Segment Start: Data in this exercise

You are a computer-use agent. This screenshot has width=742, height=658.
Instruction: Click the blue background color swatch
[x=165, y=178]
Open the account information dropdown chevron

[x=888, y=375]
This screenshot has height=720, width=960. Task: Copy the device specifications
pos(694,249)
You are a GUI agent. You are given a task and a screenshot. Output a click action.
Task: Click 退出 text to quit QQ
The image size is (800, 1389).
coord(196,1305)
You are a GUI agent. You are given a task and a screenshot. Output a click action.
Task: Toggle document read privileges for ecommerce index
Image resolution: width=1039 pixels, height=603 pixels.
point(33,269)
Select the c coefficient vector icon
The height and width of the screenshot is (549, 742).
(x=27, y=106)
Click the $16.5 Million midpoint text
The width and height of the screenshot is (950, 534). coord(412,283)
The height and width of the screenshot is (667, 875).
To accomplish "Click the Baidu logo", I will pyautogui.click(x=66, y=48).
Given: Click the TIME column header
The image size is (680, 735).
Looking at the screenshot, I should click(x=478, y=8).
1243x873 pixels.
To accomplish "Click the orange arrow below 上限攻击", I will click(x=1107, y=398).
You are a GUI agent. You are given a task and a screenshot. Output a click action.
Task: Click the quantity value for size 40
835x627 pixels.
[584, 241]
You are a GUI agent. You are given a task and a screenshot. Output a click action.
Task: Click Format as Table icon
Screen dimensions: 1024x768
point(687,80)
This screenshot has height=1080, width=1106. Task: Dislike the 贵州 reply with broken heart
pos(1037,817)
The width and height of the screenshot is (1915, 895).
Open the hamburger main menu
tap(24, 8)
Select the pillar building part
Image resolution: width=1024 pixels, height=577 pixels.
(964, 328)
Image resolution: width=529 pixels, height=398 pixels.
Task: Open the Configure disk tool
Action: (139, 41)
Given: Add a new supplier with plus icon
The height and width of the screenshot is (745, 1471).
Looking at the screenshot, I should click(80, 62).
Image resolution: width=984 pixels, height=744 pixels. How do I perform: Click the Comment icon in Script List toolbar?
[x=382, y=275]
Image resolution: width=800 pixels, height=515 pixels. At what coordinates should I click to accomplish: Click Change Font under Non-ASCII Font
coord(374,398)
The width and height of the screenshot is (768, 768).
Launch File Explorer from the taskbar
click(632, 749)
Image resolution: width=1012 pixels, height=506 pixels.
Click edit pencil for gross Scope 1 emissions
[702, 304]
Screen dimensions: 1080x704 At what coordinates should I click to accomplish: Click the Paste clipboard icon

Segment End: Data in this exercise

Directions: Nothing but the lines from the one containing "The width and height of the screenshot is (768, 768)." through the last line of the data above should be set down, word for word.

Your solution:
The width and height of the screenshot is (768, 768).
Launch File Explorer from the taskbar
click(632, 749)
Image resolution: width=1012 pixels, height=506 pixels.
Click edit pencil for gross Scope 1 emissions
[702, 304]
Screen dimensions: 1080x704 At what coordinates should I click to accomplish: Click the Paste clipboard icon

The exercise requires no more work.